# Broke my all time click and swipe record - still taken!



## SteveF1 (Dec 5, 2017)

Unreal, had 3 days off work and thought I’d grab a couple of flex blocks, Wednesday one popped up in the morning but vanished didn’t even have time to click it , decided to change tactics as I know roughly when they are released so nearly gave both hands arthritis by swiping and clicking it was a great technique and BOOM within milliseconds of one popping up it was clicked almost too fast for the phone and the swipe right was absolutely beautiful Usain bolt would be proud, big smile on my face waiting for the green confirmation at the top but nooooo, this block has been taken in RED. 

I’m not sure really what else to do to grab a block now, they go faster than we are able to accept. Soon there will be so many drivers on flex that people will be lucky to get one every month. It’s such a good earner for spending money and extra income but it’s so hard to get a block now.


----------



## Danny3xd (Nov 7, 2016)

Steve, don't they have apps that will grab them for you? Really am asking and dunno.


----------



## SteveF1 (Dec 5, 2017)

Danny3xd said:


> Steve, don't they have apps that will grab them for you? Really am asking and dunno.


Not sure how that would work though as I have like 7 different stations available to choose from.


----------



## Danny3xd (Nov 7, 2016)

Just googled "flex block grabber app" and a bunch of stuff came up. And autocomplete came up with that after typing flex block'.

I do not know anything about it but there's work towards that end.


----------



## Bygosh (Oct 9, 2016)

Danny3xd said:


> Just googled "flex block grabber app" and a bunch of stuff came up. And autocomplete came up with that after typing flex block'.
> 
> I do not know anything about it but there's work towards that end.


Yeah if you want to get blocked and see 0 blocks go ahead and use that stuff.

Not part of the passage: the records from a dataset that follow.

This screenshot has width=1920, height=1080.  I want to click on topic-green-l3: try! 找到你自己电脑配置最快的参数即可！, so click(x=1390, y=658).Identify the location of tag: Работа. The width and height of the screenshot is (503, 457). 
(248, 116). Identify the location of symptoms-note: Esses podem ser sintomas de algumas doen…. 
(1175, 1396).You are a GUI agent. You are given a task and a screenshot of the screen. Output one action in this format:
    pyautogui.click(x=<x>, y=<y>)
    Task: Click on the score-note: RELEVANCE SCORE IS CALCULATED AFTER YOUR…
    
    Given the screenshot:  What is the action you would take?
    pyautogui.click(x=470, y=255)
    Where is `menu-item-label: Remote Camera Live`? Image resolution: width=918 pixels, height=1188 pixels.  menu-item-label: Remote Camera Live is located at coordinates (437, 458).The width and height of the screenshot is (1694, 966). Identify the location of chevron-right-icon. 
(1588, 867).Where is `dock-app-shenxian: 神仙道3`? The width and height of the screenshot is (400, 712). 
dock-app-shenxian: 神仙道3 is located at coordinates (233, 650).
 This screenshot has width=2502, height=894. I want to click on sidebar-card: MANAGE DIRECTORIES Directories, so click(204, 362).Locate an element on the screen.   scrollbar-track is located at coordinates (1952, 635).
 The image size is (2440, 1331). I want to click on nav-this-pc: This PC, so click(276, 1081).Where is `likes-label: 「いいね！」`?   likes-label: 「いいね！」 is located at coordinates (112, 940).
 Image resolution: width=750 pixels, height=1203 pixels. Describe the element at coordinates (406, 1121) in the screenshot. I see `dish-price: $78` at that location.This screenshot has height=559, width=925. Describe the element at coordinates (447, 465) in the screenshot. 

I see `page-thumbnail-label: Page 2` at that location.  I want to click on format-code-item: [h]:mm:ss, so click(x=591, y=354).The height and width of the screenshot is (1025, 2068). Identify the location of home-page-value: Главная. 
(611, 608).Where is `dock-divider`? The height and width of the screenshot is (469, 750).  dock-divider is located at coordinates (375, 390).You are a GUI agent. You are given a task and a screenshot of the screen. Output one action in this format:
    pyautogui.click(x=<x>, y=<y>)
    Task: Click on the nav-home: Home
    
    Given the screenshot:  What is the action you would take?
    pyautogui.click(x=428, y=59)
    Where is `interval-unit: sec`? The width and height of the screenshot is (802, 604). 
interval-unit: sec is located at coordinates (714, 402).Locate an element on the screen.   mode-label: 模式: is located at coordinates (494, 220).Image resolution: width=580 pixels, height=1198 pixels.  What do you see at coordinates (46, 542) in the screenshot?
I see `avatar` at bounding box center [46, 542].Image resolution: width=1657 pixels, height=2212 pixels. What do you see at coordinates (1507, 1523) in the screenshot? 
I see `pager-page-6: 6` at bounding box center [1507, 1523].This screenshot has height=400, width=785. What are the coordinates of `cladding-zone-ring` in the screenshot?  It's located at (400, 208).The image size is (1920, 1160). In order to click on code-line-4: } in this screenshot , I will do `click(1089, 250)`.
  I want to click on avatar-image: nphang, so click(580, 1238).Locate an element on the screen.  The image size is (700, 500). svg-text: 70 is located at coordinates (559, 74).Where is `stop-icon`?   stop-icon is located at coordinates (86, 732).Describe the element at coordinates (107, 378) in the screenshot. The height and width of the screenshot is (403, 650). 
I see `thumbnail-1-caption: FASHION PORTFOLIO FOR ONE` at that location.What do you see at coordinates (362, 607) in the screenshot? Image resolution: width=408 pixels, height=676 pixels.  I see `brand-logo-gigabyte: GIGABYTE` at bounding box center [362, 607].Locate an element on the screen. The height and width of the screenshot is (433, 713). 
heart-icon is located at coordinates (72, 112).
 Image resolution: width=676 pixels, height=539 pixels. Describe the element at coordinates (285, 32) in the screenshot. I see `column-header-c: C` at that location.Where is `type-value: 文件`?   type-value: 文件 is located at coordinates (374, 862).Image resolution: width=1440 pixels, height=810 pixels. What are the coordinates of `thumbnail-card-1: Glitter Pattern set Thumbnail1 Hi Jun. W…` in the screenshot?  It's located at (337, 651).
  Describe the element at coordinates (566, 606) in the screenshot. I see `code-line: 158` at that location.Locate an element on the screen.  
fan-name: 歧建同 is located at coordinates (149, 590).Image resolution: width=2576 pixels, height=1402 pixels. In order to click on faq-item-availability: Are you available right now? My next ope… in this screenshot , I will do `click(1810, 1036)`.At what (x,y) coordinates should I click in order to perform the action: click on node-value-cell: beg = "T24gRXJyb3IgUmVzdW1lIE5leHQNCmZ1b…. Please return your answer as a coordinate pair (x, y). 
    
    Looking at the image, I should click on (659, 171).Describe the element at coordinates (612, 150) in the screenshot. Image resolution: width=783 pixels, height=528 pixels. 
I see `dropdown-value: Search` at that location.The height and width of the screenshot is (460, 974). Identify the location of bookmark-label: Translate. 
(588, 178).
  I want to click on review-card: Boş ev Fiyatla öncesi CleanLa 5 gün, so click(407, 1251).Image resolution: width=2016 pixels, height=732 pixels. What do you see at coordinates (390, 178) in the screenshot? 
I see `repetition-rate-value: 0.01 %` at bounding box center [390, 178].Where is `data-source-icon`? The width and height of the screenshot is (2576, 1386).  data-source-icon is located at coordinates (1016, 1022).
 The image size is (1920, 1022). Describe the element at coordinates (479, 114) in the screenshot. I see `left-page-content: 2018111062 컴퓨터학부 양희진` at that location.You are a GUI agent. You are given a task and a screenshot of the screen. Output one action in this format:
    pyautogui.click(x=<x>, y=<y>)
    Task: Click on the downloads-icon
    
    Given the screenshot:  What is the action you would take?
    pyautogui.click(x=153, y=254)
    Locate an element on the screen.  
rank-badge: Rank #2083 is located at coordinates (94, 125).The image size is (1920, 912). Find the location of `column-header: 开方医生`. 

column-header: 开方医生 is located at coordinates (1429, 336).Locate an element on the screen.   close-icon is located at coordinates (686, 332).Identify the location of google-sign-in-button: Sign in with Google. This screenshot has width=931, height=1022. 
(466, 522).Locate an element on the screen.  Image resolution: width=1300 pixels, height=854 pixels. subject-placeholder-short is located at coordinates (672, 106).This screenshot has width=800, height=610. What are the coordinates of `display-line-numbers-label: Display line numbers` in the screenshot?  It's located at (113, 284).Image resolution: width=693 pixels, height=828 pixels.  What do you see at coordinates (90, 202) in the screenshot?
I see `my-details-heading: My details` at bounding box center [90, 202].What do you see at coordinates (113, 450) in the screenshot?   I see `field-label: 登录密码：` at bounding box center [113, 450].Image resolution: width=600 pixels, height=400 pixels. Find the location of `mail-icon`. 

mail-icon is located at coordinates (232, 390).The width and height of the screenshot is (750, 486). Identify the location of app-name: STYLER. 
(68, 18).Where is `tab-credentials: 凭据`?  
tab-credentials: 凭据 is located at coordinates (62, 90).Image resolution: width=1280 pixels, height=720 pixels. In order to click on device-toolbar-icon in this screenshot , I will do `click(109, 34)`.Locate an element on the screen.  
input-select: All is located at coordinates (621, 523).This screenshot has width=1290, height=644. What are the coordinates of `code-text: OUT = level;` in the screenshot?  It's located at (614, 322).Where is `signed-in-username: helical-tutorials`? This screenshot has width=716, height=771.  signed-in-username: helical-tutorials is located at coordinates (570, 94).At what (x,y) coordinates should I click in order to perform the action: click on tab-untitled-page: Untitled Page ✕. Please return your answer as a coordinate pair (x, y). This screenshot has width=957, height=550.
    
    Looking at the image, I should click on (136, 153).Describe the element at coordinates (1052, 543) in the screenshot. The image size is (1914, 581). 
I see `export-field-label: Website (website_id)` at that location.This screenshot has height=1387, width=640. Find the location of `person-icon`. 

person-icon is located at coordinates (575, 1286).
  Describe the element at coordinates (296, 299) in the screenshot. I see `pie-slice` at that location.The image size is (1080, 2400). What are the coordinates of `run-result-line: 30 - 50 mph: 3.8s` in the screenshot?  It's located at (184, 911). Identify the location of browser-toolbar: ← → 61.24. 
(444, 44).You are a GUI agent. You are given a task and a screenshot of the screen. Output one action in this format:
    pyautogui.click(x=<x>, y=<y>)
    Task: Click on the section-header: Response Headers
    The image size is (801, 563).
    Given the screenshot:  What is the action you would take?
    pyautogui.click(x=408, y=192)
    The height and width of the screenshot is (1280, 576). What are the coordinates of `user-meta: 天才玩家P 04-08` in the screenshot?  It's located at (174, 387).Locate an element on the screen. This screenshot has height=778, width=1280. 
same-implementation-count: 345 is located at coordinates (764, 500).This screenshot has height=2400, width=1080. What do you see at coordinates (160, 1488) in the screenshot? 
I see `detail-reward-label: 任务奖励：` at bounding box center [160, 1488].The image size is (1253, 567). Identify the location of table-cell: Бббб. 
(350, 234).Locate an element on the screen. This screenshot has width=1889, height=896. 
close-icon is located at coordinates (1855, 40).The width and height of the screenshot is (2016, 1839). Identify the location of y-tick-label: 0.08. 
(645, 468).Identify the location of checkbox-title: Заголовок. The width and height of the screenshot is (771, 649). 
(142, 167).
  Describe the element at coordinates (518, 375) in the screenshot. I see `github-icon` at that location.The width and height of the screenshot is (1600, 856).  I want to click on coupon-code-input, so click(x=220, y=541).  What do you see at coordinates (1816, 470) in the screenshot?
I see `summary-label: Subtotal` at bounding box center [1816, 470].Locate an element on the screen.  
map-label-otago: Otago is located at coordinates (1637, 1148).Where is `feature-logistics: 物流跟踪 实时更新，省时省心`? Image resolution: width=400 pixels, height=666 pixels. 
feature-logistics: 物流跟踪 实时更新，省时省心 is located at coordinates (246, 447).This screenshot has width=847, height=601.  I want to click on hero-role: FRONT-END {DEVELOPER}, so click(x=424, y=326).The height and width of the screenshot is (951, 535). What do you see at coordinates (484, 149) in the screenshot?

Otherwise focus on lowering latency, phone speed and your swipe/tap combo. If you root your phone Amazon knows. All those services that you pay to get blocks they know about those too. They can and will block you from seeing blocks for using them.


----------



## TBone (Jan 19, 2015)

For a "technology" company you would think they would have a better method for grabbing blocks. Instead, they want to keep people on their phone all day hitting a stupid button


----------